AIM OF THE TASK:
Without including the images, transcribe each record precisely as it appears below.

DATA FOR THIS EXERCISE:
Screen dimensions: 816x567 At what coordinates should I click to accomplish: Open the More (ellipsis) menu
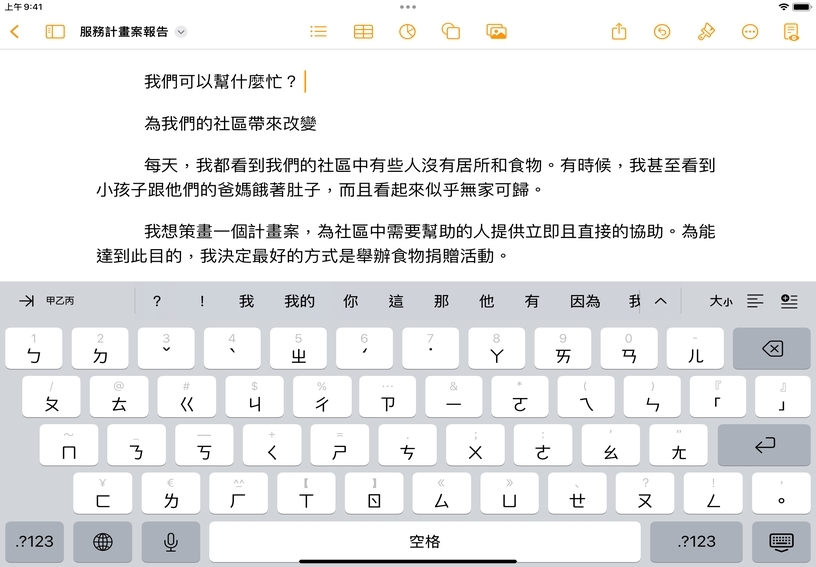click(750, 32)
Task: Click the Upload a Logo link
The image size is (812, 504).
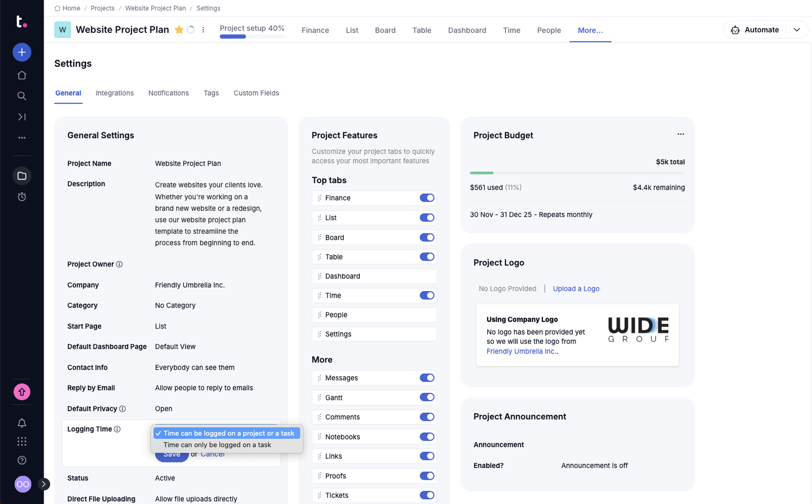Action: [576, 289]
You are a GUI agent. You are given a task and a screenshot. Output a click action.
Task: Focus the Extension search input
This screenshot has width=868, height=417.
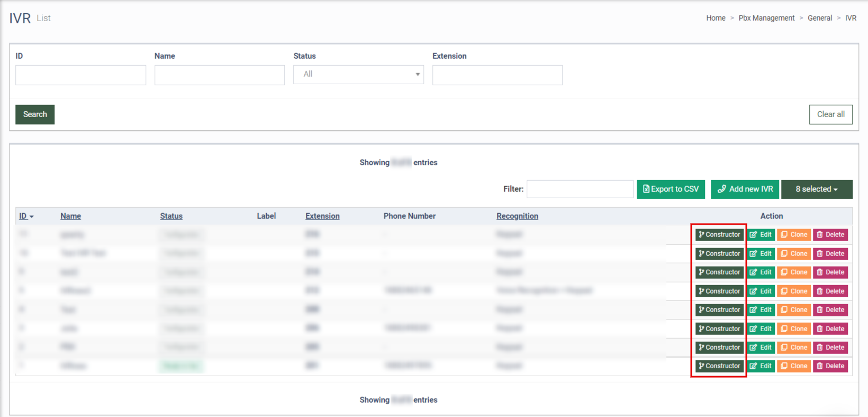tap(497, 75)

OUTPUT OF THE TASK:
Screen dimensions: 816x567 At what coordinates should I click to accomplish: Open the More (ellipsis) menu
click(750, 32)
Task: Click the Upload a Logo link
The image size is (812, 504).
Action: [576, 289]
You are a GUI agent. You are given a task and a screenshot. Output a click action.
Task: Focus the Extension search input
This screenshot has width=868, height=417.
tap(497, 75)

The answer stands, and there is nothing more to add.